Enter the acceleration due to gravity and the height into the calculator to determine the velocity.

- All Velocity Calculators
- Free Fall Velocity Calculator
- Maximum Velocity Calculator
- Terminal Velocity Calculator

## Gravity To Velocity Formula

The following equation is used to calculate the velocity from gravity.

V = g*SQRT(2*H/g)

- Where V is the velocity (m/s)
- g is the acceleration due to gravity (m/s^2)
- H is the height (m)

To convert gravity to velocity, multiply the acceleration due to gravity by the square root of 2 times the height divide by g.

This formula assumes no air resistance. For a calculator that takes air resistance into account, visit the maximum velocity calculator linked above.

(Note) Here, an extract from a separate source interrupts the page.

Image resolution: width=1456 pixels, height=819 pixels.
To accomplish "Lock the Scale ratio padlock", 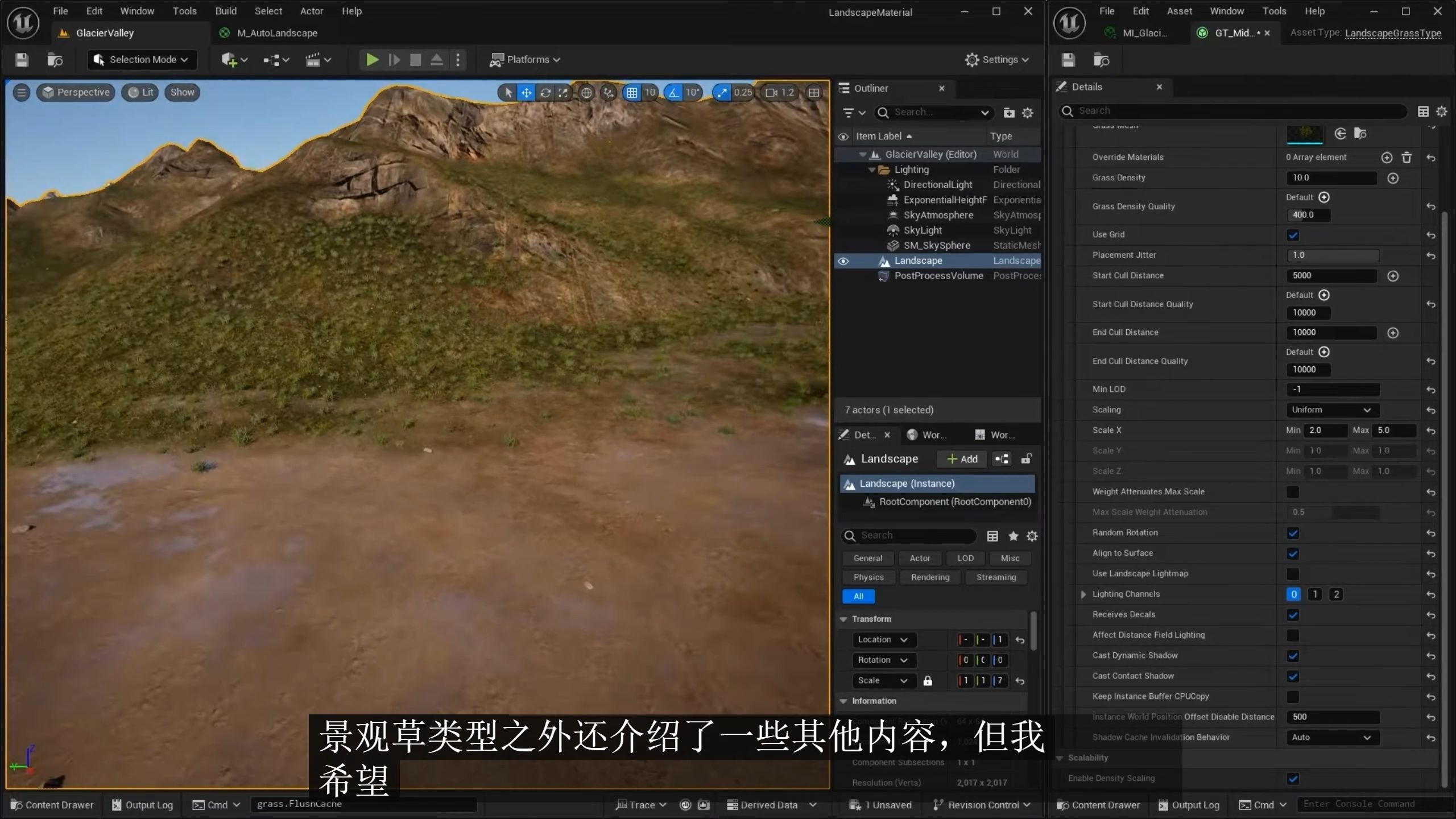I will [x=928, y=681].
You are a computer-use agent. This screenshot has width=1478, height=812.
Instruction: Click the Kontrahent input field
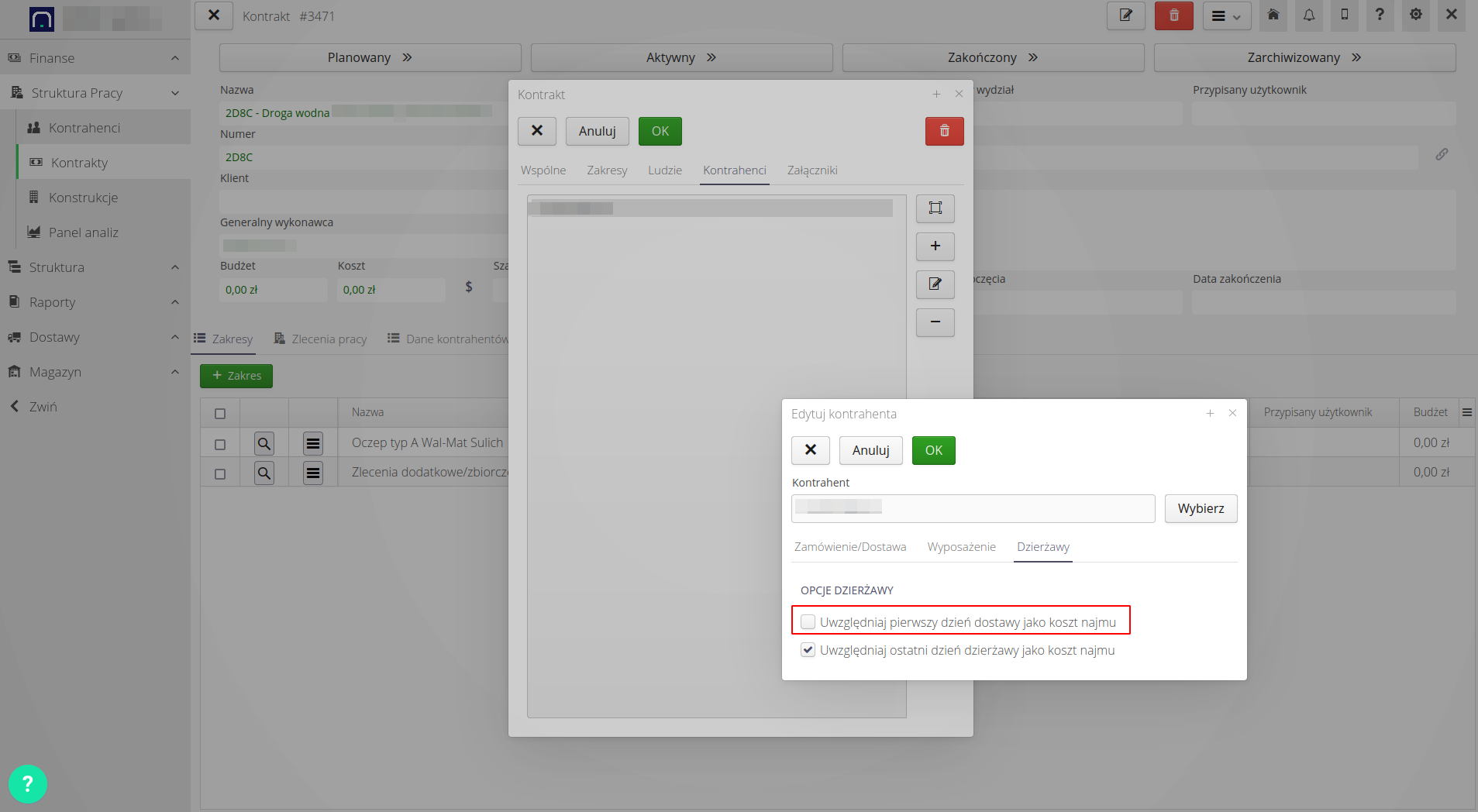[x=973, y=508]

## How to Calculate Velocity From Gravity?

Example Problem:

The following example outlines the steps and information needed to calculate velocity from gravity.

First, determine the acceleration due to gravity. In this example, the acceleration due to gravity is 9.81 m/s^2.

Next, determine the height. For this problem, the height is found to be 300m.

Finally, calculate the velocity from gravity using the formula above:

V = g*SQRT(2*H/g)

V = 9.81*SQRT(2*300/9.81)

V = 76.72 m/s

## FAQ

**What is acceleration due to gravity?**

Acceleration due to gravity is the rate at which objects accelerate towards the center of the Earth when in free fall, unaffected by any other forces. On the surface of the Earth, this acceleration is approximately 9.81 meters per second squared (m/s^2).

**How does air resistance affect the velocity of a falling object?**

Air resistance, also known as drag, opposes the motion of an object through the air and reduces its acceleration. As an object’s speed increases, the force of air resistance grows until it equals the force of gravity, causing the object to reach a constant terminal velocity where it no longer accelerates.

**Can the gravity to velocity formula be used for any height?**

The gravity to velocity formula, V = g*SQRT(2*H/g), assumes no air resistance and is theoretically applicable for any height. However, in practical applications, factors such as air resistance and the object’s shape and density can affect the actual velocity, making the formula more accurate for calculations involving short distances or in a vacuum.